Berlin - Diesel-Autos gelten schon lange als Feinstaub-Schleudern, nun rücken auch Holzöfen ins Visier des Bundesumweltministeriums. Ein Sprecher bestätigte heute, dass es Pläne zu einer Novellierung der Bundesimmissionsschutzverordnung gebe. Er begründete die Maßnahmen mit dem wachsenden Ausstoß von Feinstaub aus holzbetriebenen Öfen. Die Novelle befinde sich derzeit in der Abstimmung zwischen den Ressorts.
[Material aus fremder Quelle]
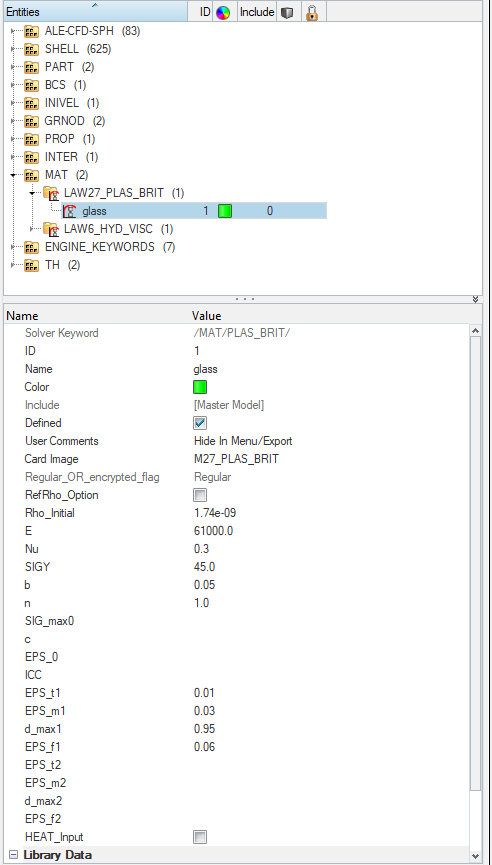Click the cube icon column header

[x=287, y=12]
Nach Angaben des Ministeriums gibt es in Deutschland rund 30 Millionen Kleinfeuerungsanlagen, von denen die Hälfte mit Holz befeuert wird. Die Staubemissionen aus den Holzöfen betrugen im Jahr 2005 rund 24 Millionen Tonnen. Die Tendenz ist steigend, weil mit steigenden Öl- und Gaspreisen Holzöfen wieder an Attraktivität gewonnen haben.
Von der Neuregelung nicht betroffen sind Öfen, die mit gepressten Holzpellets befeuert werden. Sonstige bestehende Anlagen sollen Grenzwerte einhalten. Eventuell müssten die Anlagen mit einem Filter nachgerüstet oder langfristig ausgetauscht werden.